> **Task**: Once the line containing "[TV/ BEZ KOMENTARA: Generalna" is found in the entries below, restate it and each following line word for word, stopping after the line containing "[FOTO/ VIDEO: José".
- Opening Delimiter -
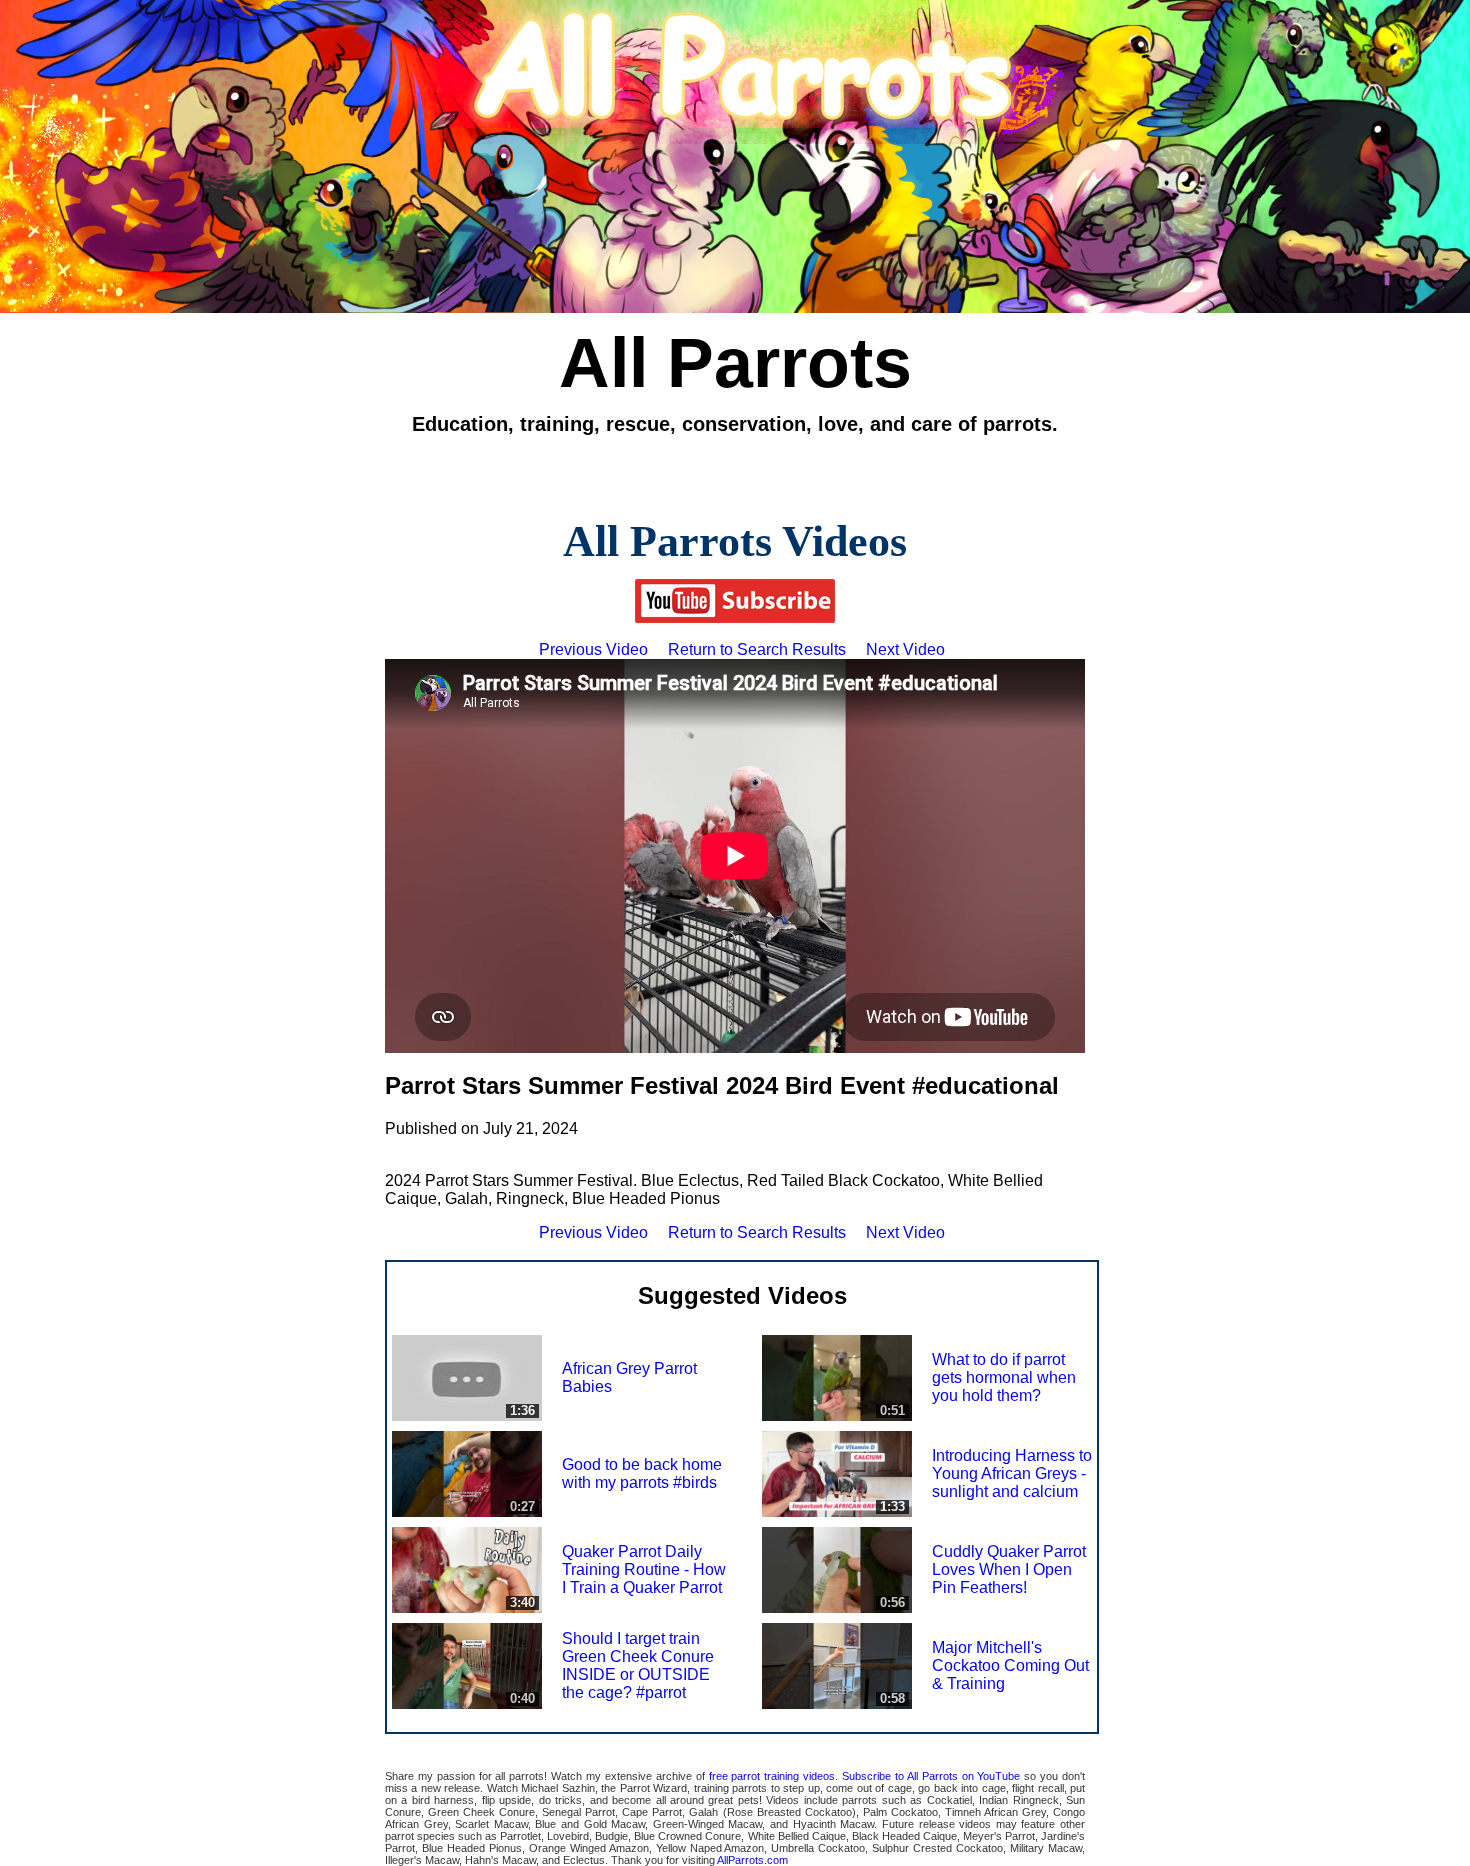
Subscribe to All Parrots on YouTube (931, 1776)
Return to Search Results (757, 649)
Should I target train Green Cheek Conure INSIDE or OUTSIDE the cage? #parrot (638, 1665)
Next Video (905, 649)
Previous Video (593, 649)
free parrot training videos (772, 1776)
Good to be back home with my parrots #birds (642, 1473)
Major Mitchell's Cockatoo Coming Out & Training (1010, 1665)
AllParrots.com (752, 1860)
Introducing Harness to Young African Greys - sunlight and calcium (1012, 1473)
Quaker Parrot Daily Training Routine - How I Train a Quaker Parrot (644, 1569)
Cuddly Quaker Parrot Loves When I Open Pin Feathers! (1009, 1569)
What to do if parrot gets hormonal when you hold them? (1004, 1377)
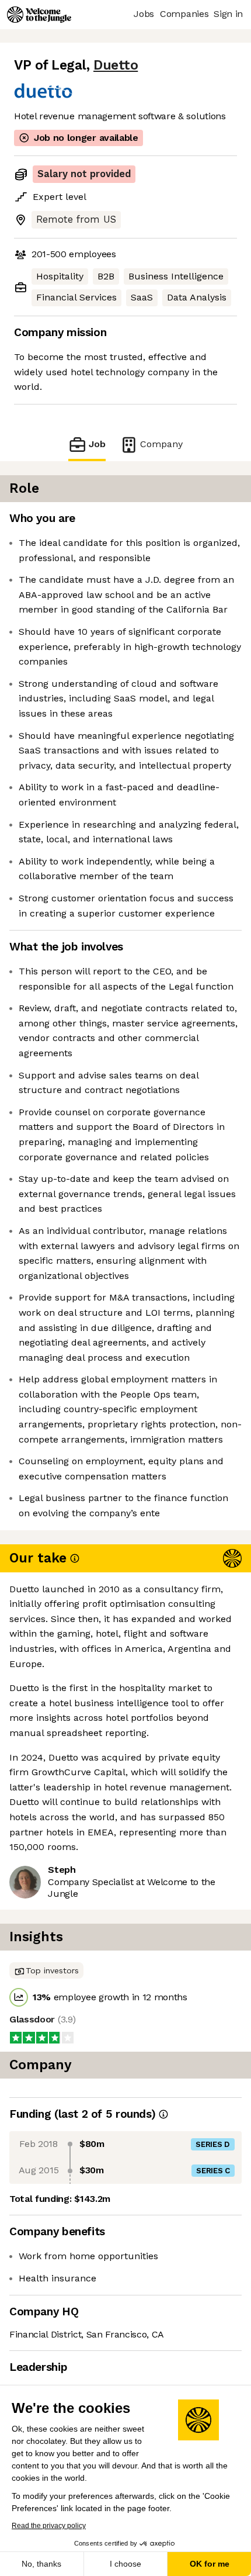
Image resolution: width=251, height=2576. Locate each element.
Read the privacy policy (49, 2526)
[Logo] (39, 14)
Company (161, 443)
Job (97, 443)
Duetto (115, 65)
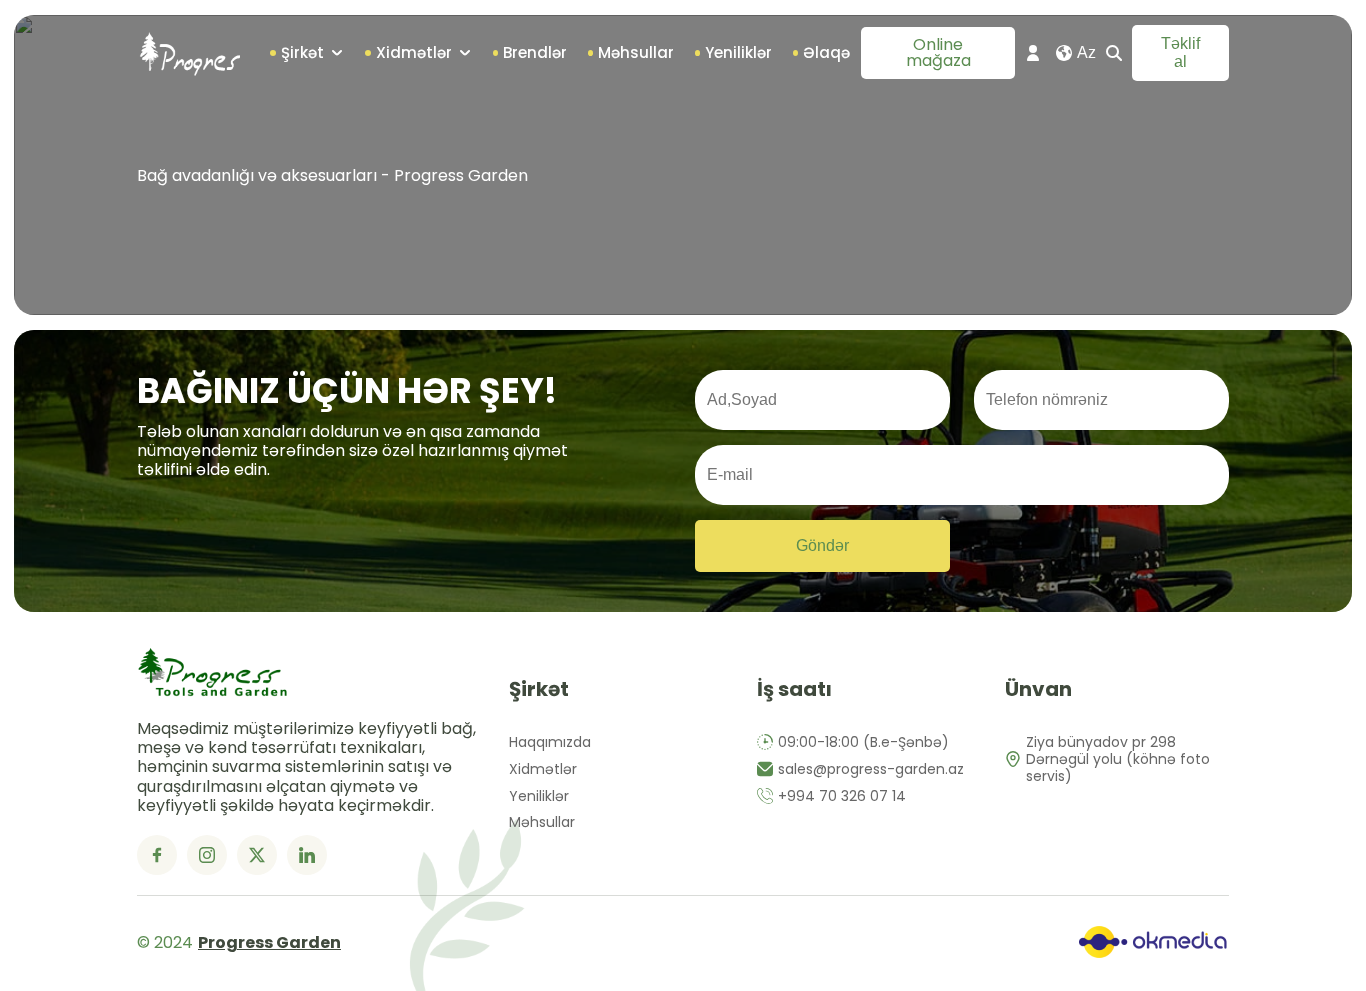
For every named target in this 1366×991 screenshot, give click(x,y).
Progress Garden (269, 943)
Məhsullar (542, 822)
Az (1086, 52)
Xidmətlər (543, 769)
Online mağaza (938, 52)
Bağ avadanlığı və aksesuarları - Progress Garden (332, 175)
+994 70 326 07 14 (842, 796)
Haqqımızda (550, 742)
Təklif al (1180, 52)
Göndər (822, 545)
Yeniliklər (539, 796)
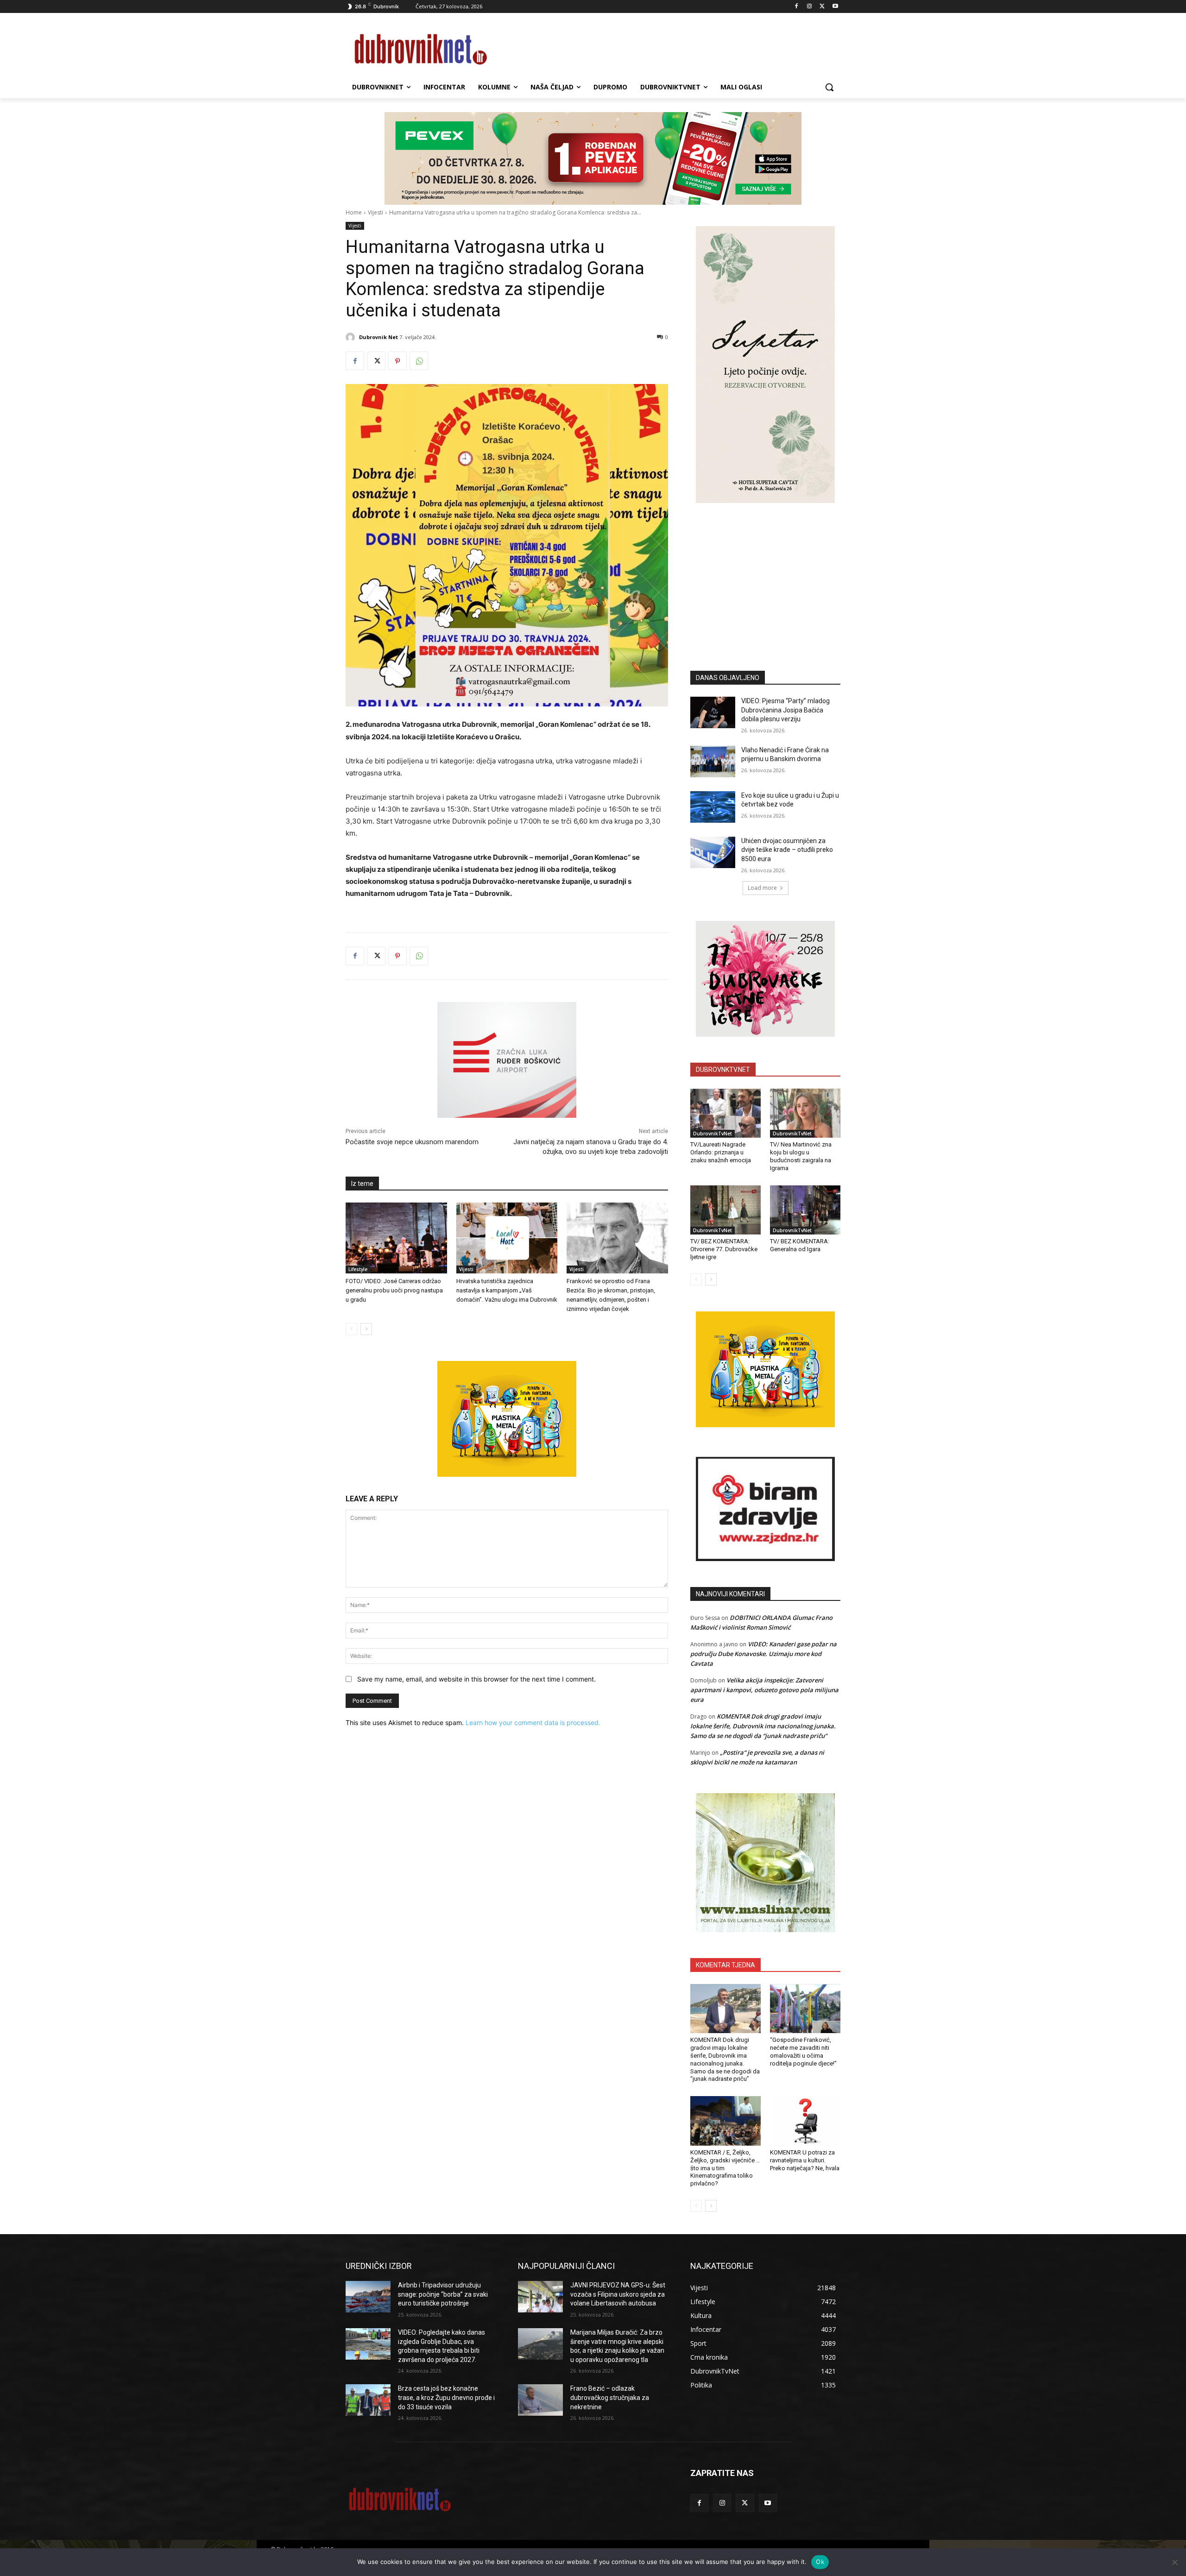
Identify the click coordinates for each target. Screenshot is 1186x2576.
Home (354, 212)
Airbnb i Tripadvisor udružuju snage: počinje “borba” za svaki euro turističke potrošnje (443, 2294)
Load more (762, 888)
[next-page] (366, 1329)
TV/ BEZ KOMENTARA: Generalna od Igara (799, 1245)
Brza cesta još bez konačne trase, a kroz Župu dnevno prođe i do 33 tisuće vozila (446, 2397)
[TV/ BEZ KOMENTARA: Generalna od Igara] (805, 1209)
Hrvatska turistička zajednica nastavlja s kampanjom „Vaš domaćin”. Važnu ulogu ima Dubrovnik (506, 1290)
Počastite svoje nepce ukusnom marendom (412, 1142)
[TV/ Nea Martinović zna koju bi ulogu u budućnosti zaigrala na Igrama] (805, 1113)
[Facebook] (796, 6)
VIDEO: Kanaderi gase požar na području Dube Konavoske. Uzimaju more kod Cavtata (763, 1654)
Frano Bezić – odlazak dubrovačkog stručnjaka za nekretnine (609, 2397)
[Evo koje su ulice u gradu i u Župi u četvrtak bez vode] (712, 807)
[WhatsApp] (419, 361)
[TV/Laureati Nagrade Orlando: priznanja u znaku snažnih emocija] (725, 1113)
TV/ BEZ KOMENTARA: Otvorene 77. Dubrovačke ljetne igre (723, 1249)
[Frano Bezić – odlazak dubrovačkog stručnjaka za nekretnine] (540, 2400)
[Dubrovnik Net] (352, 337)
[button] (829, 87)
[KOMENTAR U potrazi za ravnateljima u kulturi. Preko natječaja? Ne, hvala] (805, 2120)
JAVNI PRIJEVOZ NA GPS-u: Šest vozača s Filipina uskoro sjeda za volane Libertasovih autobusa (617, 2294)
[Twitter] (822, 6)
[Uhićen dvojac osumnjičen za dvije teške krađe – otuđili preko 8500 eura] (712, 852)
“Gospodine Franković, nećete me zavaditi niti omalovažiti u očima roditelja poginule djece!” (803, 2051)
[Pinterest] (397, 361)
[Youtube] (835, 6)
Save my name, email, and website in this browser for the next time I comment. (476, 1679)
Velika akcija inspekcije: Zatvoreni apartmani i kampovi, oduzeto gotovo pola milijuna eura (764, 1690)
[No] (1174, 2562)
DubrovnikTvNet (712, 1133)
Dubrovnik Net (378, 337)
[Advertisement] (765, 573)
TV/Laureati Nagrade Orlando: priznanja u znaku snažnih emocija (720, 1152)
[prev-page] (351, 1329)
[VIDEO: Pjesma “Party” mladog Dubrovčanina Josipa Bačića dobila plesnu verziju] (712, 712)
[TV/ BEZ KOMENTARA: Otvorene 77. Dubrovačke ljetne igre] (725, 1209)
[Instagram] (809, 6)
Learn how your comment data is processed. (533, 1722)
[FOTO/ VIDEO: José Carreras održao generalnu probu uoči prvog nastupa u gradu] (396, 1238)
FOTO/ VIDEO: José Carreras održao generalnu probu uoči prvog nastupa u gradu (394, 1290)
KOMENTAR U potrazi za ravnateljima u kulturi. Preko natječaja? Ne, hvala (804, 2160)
- Closing Delimiter -
> **Finished exercise**:
[TV/ BEZ KOMENTARA: Generalna od Igara] (805, 1209)
Hrvatska turistička zajednica nastavlja s kampanjom „Vaš domaćin”. Važnu ulogu ima Dubrovnik (506, 1290)
Počastite svoje nepce ukusnom marendom (412, 1142)
[TV/ Nea Martinović zna koju bi ulogu u budućnosti zaigrala na Igrama] (805, 1113)
[Facebook] (796, 6)
VIDEO: Kanaderi gase požar na području Dube Konavoske. Uzimaju more kod Cavtata (763, 1654)
Frano Bezić – odlazak dubrovačkog stručnjaka za nekretnine (609, 2397)
[Evo koje su ulice u gradu i u Župi u četvrtak bez vode] (712, 807)
[WhatsApp] (419, 361)
[TV/Laureati Nagrade Orlando: priznanja u znaku snažnih emocija] (725, 1113)
TV/ BEZ KOMENTARA: Otvorene 77. Dubrovačke ljetne igre (723, 1249)
[Frano Bezić – odlazak dubrovačkog stručnjaka za nekretnine] (540, 2400)
[Dubrovnik Net] (352, 337)
[button] (829, 87)
[KOMENTAR U potrazi za ravnateljima u kulturi. Preko natječaja? Ne, hvala] (805, 2120)
JAVNI PRIJEVOZ NA GPS-u: Šest vozača s Filipina uskoro sjeda za volane Libertasovih autobusa (617, 2294)
[Twitter] (822, 6)
[Uhićen dvojac osumnjičen za dvije teške krađe – otuđili preko 8500 eura] (712, 852)
“Gospodine Franković, nećete me zavaditi niti omalovažiti u očima roditelja poginule djece!” (803, 2051)
[Pinterest] (397, 361)
[Youtube] (835, 6)
Save my name, email, and website in this browser for the next time I comment. (476, 1679)
Velika akcija inspekcije: Zatvoreni apartmani i kampovi, oduzeto gotovo pola milijuna eura (764, 1690)
[No] (1174, 2562)
DubrovnikTvNet (712, 1133)
Dubrovnik Net (378, 337)
[Advertisement] (765, 573)
TV/Laureati Nagrade Orlando: priznanja u znaku snažnih emocija (720, 1152)
[prev-page] (351, 1329)
[VIDEO: Pjesma “Party” mladog Dubrovčanina Josipa Bačića dobila plesnu verziju] (712, 712)
[TV/ BEZ KOMENTARA: Otvorene 77. Dubrovačke ljetne igre] (725, 1209)
[Instagram] (809, 6)
Learn how your comment data is processed. (533, 1722)
[FOTO/ VIDEO: José Carreras održao generalnu probu uoči prvog nastupa u gradu] (396, 1238)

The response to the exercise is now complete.